KEITH DUGGANgets the thoughts of Kerry's star forward Kieran Donaghy after Sunday's Munster championship victory over Tipperary
JOHN EVANS likened him to a “gazelle” after watching him vaulting over the Tipperary fullback line on Sunday but Kieran Donaghy is keeping his feet on the ground as he thinks about Kerry’s first big test of the summer. The amicable Tralee man missed the corresponding fixture last summer and endured an impatient summer of watching from the wings.
“It’s my favourite game of the year,” he says of the near-annual Munster derby against Cork, “apart from maybe being up here for an All-Ireland final.”
“We are not underestimating them. We know how hard it is going to be. We are just looking forward to playing in Killarney in front of a big home crowd and the Kerry fans will get behind us, as they do. You don’t have many years at this level but to be missing out on games is never easy and I am just happy to be back playing and looking forward to the Cork game down in Killarney.”
Donaghy’s transformation from back up midfielder on the Kerry squad to its most vital member occurred in such a natural way that his importance becomes magnified in his absence.

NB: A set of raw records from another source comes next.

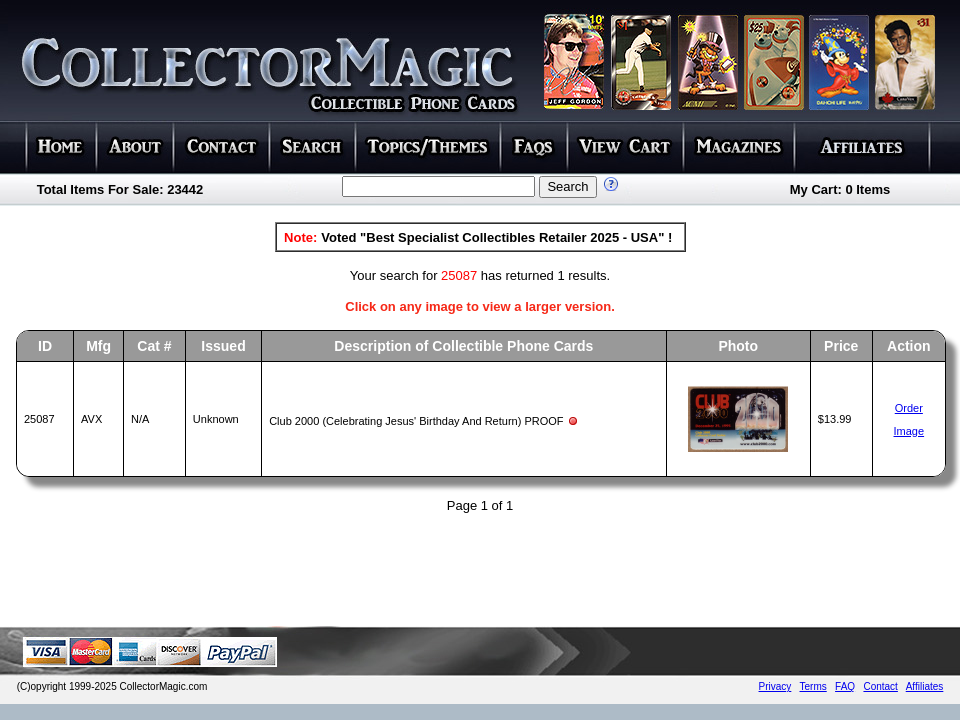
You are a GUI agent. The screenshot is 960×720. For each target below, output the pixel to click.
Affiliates (925, 686)
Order (909, 408)
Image (909, 431)
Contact (880, 686)
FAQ (845, 686)
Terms (813, 686)
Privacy (775, 686)
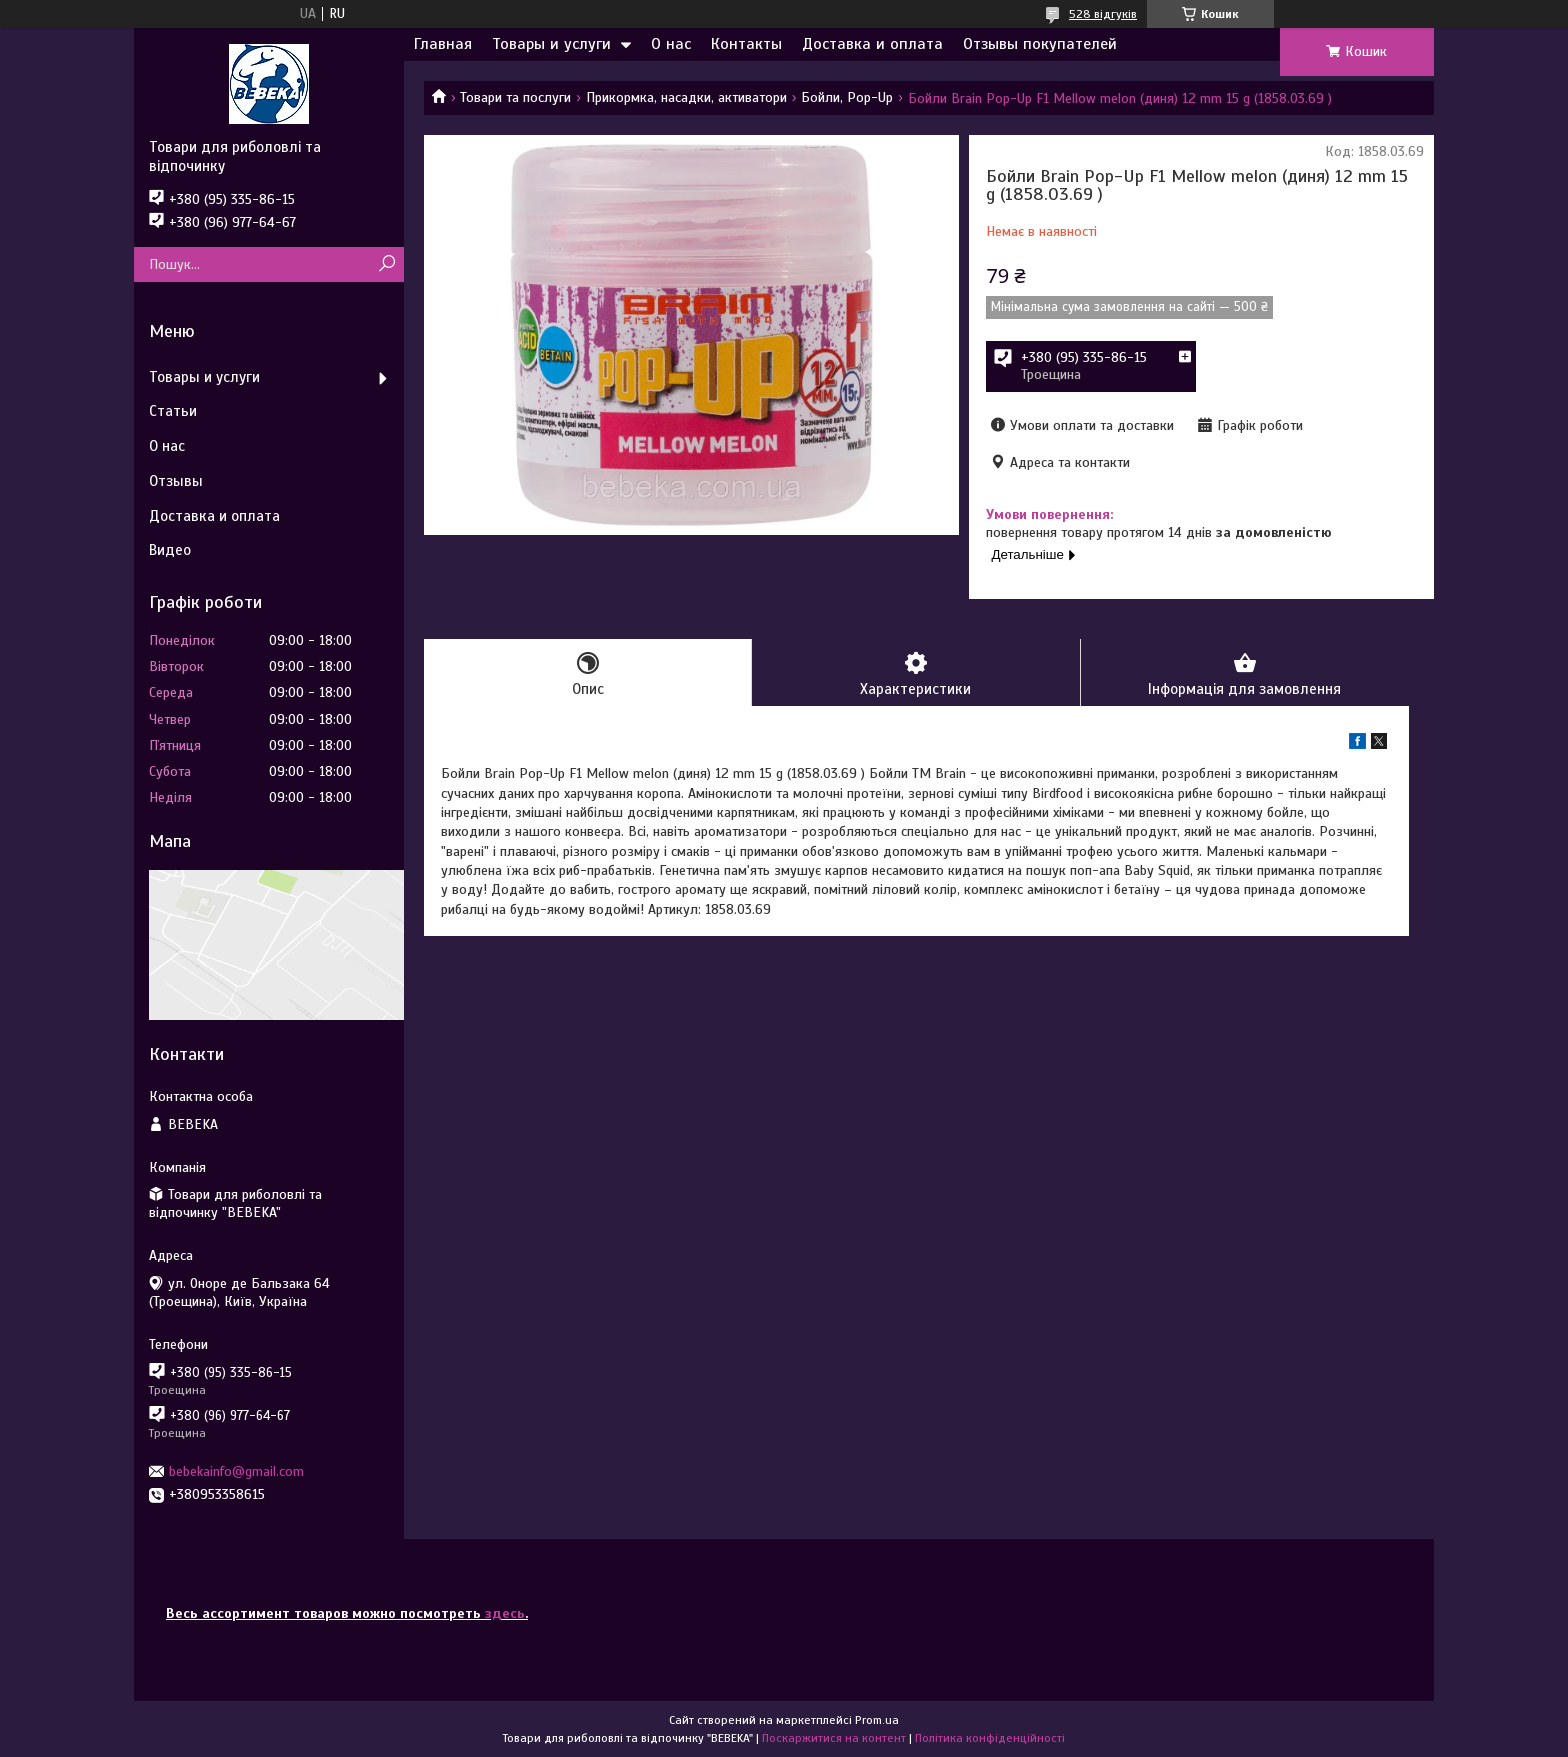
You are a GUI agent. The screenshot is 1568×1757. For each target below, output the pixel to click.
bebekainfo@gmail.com (236, 1471)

His input to Kerry was magnified against Tipperary. Colm Cooper and Bryan Sheehan thrived in his company on Sunday but Donaghy’s sharp eye for the open man makes life easier for all of the Kerry forwards. He combines the traditional full-forward ball-winning qualities with an uncanny vision and fast hands which can unlock the best defensive systems.
The new hand-pass rule threatens to disrupt Donaghy’s game more than most forwards and it is not surprising he has misgivings about the development.
A first half pass he made to Bryan Sheehan looked to have set Kerry up for their opening goal but he was adjudged to have fouled in the process.
“I don’t know. This rule has been brought in a week before the championship. We heard about it at training on Thursday night. I think it’s madness bringing in rules like that three days before a championship game.
“If they were going to do that they should have stuck with the rule they were playing with all year. You can underhand it from here, you can’t do it from here, it is just very all over the place.
“I think they kind of sneaked it in really without anybody knowing and that’s a tough thing for us as players to deal with. And again, as I always say, it makes it harder on referees.
“We are trying to make their job easier. Now he has to determine whether it’s a clean striking action, whether it’s a fist, whether it’s above our waist.
“It is just making it harder for referees and we all want their jobs to be easier. The initial rule last year was okay. That’s a throw and that’s a hand pass. It makes it easier on everybody.
“They’re going to have to scrap it. It’s going to be tough. I’m telling ye now, when it comes in games in front of 70,000 or 80,000 people and this sort of thing starts to happen you’re going to have fans and everything losing the plot.
“We’d got used the fist in the league and then for the past six weeks we’ve been going back to the hand pass because we’d lost touch with it. Now we’ve to go back to the drawing board.”
You can bet Donaghy will spend the next fortnight on the training ground honing the skill. His return to fitness and form bodes well for Kerry this summer and with Darragh Ó Sé retired and Tommy Walsh exploring the world of Australian Rules, his versatility is bound to see him operating at both midfield and full forward through the championship.
Donaghy’s skill at involving other players is of inestimable importance and he was pleased with the contribution off the bench against Tipperary.
“Sure there is always good talent in Kerry,” he says. “We are lucky with that. They are coming in and they are learning bits now every night off us. They want to find out new things. I think they are doing a great job, even the likes of BJ Keane and Darran O’Sullivan, fellas who came in.
“They are great fellas to come on, full of legs, full of life and really give fellas like me a lift, do a lot of the running around the place. Lets me take it easy when they come on because they really upped the tempo when they came in and that helped us put Tipperary away.”
Championship seems to have all the momentum of a tortoise but the thought of facing Cork is enough to sharpen the focus for Donaghy.
“Cork will be tough but we will be up for it. Our first game last year was a very tough one against Cork, who were very sharp and stuck with us. We were lucky to get a draw in the first game and in the replay we were always chasing them. Having a game under our belt might just sharpen things up and get that bit of rustiness out of the way.
“We will take is easy now, in Tuesday night for a bit of a loosen up and then Thursday night hard at it again, probably a game Sunday, and it will be pretty much hell for leather for the rest of it.”